My Story Gaga for Lady
Waania Shamim is a young, enthusiastic woman who has lived with fibromyalgia, chronic pain, and chronic migraines for the last three years. She puts a positive spin on her life as a chronic pain patient and wants to help others feel better about their prognoses. Waania is on her way to becoming a wonderful advocate.
Written in G ♯ minor and at 120 beats per minute, the synthetic sound that rocks with pop beats became instantly recognizable. There she appears in a one strap black latex jumpsuit, glistening as she emerges from the water wearing a mask that looks as if it has been made from a disco ball. There she is in all her glory – beautiful, eccentric, bold. Since that first image of her, I have been a fan of this extraordinary woman.
Lady Gaga, who has since been named, Mother Monster by her followers, has never apologized for being outlandish. She is known for being provocative and unconventional in her ways of entertaining, hello remember the Meat Dress? She is also known for being completely open about her life and past and experiences.
But, Stefani Joanne Angelina Germanotta has been in the news as of late not for her music, but for revealing she suffers from chronic pain and fibromyalgia.
This week alone this mega icon has canceled her European lag of her tour and posted her pain. Not many people are open about their private lives and for any person who suffers from anything, being open to the public critique and ridicule makes speaking out harder than just being mute, putting on a smile, and saying “Everything is fine.”
Lady Gaga’s public admittance is bringing this disorder that is estimated to affect more than 100 million people* to the forefront. I believe her coming out and being truthful about the chronic pain she lives with is starting the conversation that hasn’t always happened. If a star as huge as Lady Gaga has chronic pain and fibromyalgia, then it solidifies that it is real because she is perfect, has a perfect life, and can’t possibly be faking it. Right? She’s never lied to her fans or the public about any aspect of her life, trauma, and beliefs so why would she make this up?

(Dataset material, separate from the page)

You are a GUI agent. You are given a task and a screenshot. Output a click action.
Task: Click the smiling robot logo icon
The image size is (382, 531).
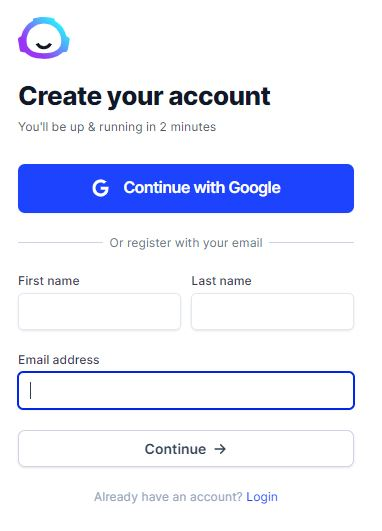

Her documentary is being looked at by some as potentially a negative based on how she portrays herself and chronic pain. Some people are saying they’re scared of how this will portray chronic pain because she, as a celebrity, has access to treatments and medication that those of who aren’t millionaires don’t have. I am sure she is with the best doctors and using the best “treatments” available because she does have the money, but I think speaking out about it is more of a win than whatever she shows us in her documentary. The words “chronic pain,” and “fibromyalgia” are now on the radar of millions of people thanks to her. I’m sure some of her fans who have never heard of fibromyalgia looked it up, are trying to understand it, and maybe even finding people they never knew who suffered are suffering all simply because she put it out in the universe.
I might not be saying it from a microphone to millions of people at once but I have a voice. I do not shy away from talking about what I have, what I “suffer” with. And, like Gaga says in her statement posted today:
I use the word “suffer” not for pity, or attention, and have been disappointed to see people online suggest that I’m being dramatic, making this up, or playing the victim to get out of touring. If you knew me, you would know this couldn’t be further from the truth. I’m a fighter.
To me Lady Gaga brings hope for awareness, understanding, and acceptance. She shows that a celebrity, a world-wide icon at the end of the day, struggles with the same issues you and I do. She is more than the woman we see in her extravagant videos or on stage doing amazing choreography in heels that most of us couldn’t even stand in for a second. She. Is. Human.